No assumption of good faith. No discussion of the issues. No admission
that different people can legitimately and normally interpret things
in different ways. The framing of things so that the options are that
James is a liar, stupid, or suffering from PTSD. Whether deliberately
or not, it is deeply manipulative and frames the entire discussion
with assertions that James is disconnected from reality.

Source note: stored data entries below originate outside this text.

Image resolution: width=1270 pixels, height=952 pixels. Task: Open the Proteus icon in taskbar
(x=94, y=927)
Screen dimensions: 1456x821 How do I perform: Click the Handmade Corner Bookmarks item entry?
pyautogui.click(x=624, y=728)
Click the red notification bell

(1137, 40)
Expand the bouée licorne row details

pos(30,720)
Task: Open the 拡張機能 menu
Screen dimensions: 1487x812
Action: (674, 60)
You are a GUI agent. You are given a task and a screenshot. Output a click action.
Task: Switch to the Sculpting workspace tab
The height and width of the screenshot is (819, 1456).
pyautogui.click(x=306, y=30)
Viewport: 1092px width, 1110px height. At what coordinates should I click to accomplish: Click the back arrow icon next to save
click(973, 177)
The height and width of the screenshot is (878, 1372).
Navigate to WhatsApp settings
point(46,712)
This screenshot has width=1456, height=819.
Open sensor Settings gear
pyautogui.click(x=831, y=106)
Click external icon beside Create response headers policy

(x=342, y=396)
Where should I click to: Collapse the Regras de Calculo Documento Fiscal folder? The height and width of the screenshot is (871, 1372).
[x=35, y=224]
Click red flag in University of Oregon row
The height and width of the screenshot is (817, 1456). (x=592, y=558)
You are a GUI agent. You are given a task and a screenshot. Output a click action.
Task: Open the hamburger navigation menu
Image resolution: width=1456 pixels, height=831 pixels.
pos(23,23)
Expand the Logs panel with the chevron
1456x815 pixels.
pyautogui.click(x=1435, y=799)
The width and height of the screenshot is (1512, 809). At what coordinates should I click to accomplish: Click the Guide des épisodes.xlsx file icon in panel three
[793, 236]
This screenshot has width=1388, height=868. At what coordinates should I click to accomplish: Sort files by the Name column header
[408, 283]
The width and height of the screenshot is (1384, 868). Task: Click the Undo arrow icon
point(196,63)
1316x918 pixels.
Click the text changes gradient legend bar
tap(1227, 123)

Jimmy, if this is genuinely how you are comfortable behaving,
intentionally, and if
this is the standard that you wish to set, I would ask you to do it in
a new community. Resign from the Board. Abrogate your status as a
founder. Go create these standards somewhere new, with people who have
signed up for them.

And if you instead don't understand why this
sort of message is chilling and terrifying and incredibly problematic,
you need to step back from all of these discussions for a time and go
find someone who wants to explain it to you. Because this is not
productive, and this is not how leaders behave. I appreciate you think
you *have* to participate as some kind of movement moral compass, but,
you aren't, and you don't. And even if you did, the morality
demonstrated by that email is, I suspect, not something any of us want
a part of.

[0] https://en.wikipedia.org/wiki/Gaslighting
[1] for other examples of this kind of language, and the thing my
brain immediately jumped to, see how ultrarationalists deal with
people asking if individuals could please stop harassing them for
disagreeing with an idea
http://lesswrong.com/lw/lb3/breaking_the_vicious_cycle/bnrr

On Wed, Mar 9, 2016 at 7:56 PM, Pete Forsyth  wrote:
> Below is a message Jimmy Wales sent to James Heilman and myself on Feb. 29.
> I mentioned the existence of this message on the list on March 2:
> https://lists.wikimedia.org/pipermail/wikimedia-l/2016-March/082901.html
>
> I feel this message can provide important insight into the dynamics
> surrounding James H.'s dismissal, and various people have expressed
> interest in seeing it, so I'm forwarding it to the list. (For what it's
> worth, I did check with James H.; he had no objection to my sharing it.)
>
> For context, as I understand it, Jimmy's message was more or less in
> response to this list message of mine:
> https://lists.wikimedia.org/pipermail/wikimedia-l/2016-February/082764.html
>
> -Pete
> [[User:Peteforsyth]]
>
> -- Forwarded message --
>
> *From: *Jimmy Wales
>
> *Date: *February 29, 2016 6:21:46 AM
>
> *To: *Pete Forsyth,James Heilman
>
> *Subject: **A conversation?*
>
>
> James, I wonder if you'd be up for a one on one conversation. I've been
> struck in a positive way by some of the things that Pete has said and I
> realize that moving things forward on wikimedia-l, being sniped at by
> people who are as interested in creating drama as anything else, isn't
> really conducive to reaching more understanding.
>
> I have some questions for you - real, sincere, and puzzled questions.
> Some of the things that you have said strike me as very obviously out of
> line with the facts. And I wonder how to reconcile that.
>
> One hypothesis is that you're just a liar. I have a hard time with that
> one.
>
> Another hypothesis is that you have a poor memory or low emotional
> intelligence or something like that - you seem to say things that just
> don't make sense and which attempt to lead people to conclusions that
> are clearly not true.
>
> Another hypothesis is that the emotional trauma of all this has colored
> your perceptions on certain details.
>
> As an example, and I'm not going to dig up the exact quotes, you said
> publicly that you wrote to me in October that we were building a
> Google-competing search engine and that I more or less said that I'm
> fine with it. Go back and read our exchange. There's just now way to
> get that from what I said - Indeed, I specifically said that we are NOT
> building a Google-competing search engine, and explained the much lower
> and much less complex ambition of improving search and discovery.
>
> As another example, you published a timeline starting with Wikia Search.
> It's really hard for me to interpret that in any other way than to try
> to lead people down the path of the conspiracy theorists that I had a
> pet project to compete with Google which led to a secret project to
> biuld a search engine, etc. etc. You know as well as I do that's a
> false narrative, so it's very hard for me to charitably interpret that.